Thin clients are back…and here to stay

The “thin client” is back, and very soon, it will dominate the average user experience. What is a “thin client?” In the 1970s computer users used simple terminals (a keyboard and a monitor) with no local operating system to access a mainframe that ran all the programs the user of the terminal needed. There were no programs on the user’s computer. Thin clients are computer terminals that rely on an external computer to perform work. In the 1980s, the invention of the PC was born, and this new emphasis required complete operating systems and software to be installed and maintained on each individual computer. This so-called “fat client” sacrificed the centralized administration, security, and programming of the Mini_stationmainframe/dumb terminal configuration. Malware has flourished under this model of computing, relying on the ignorance of the average computer user for the propagation of its malicious wares.

This is one of the main reasons thin clients are making a big comeback. They also offer considerable flexibility and cost savings over traditional fat client networks, and make it easier to monitor employee use of network resources on large corporate networks. “Desktop Support” is no longer needed – if the hardware fails on a thin client terminal, replacement of the user’s “dumb terminal” device is the only solution, and is far more inexpensive than the typical fat client reconfiguration of restoring its individual operating system and the user’s directory of personal and local files.

Today, this thin-client model has the new moniker of “cloud computing” but it’s really a throwback to the original thin-client/mainframe network paradigm. The individual programs you used to download and install on your local hard drive, are now installed in the cloud (on the server environment) and when invoked by the user, are run on the server, rather than on the user’s personal computer. Today’s much faster communication speeds make the cloud user’s experience nearly identical to their earlier familiarity with locally running programs.

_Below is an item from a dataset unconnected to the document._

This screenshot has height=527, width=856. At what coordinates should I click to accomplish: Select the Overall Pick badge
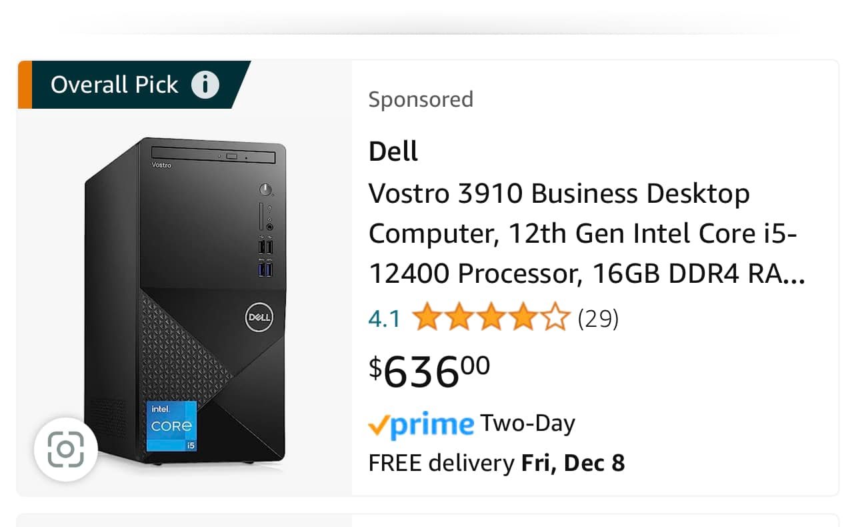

The greatest concern for users in the thin-client/cloud environment is not security, or personal data retention (loss of data), it is privacy. If you are reliant on communication, and storage of data in the cloud, your privacy is in the hands of the provider of that cloud. The acceptance and popularity of social media platforms suggests that most of today’s users really have little concern for privacy, are more concerned about personal security, and they will without hesitation accept the coming thin-client model. It is already happening, and as a computer security person who is old enough to have experienced the original model, and worked through the failed local model, the full circle return to a centralized network, is enthusiastically embraced.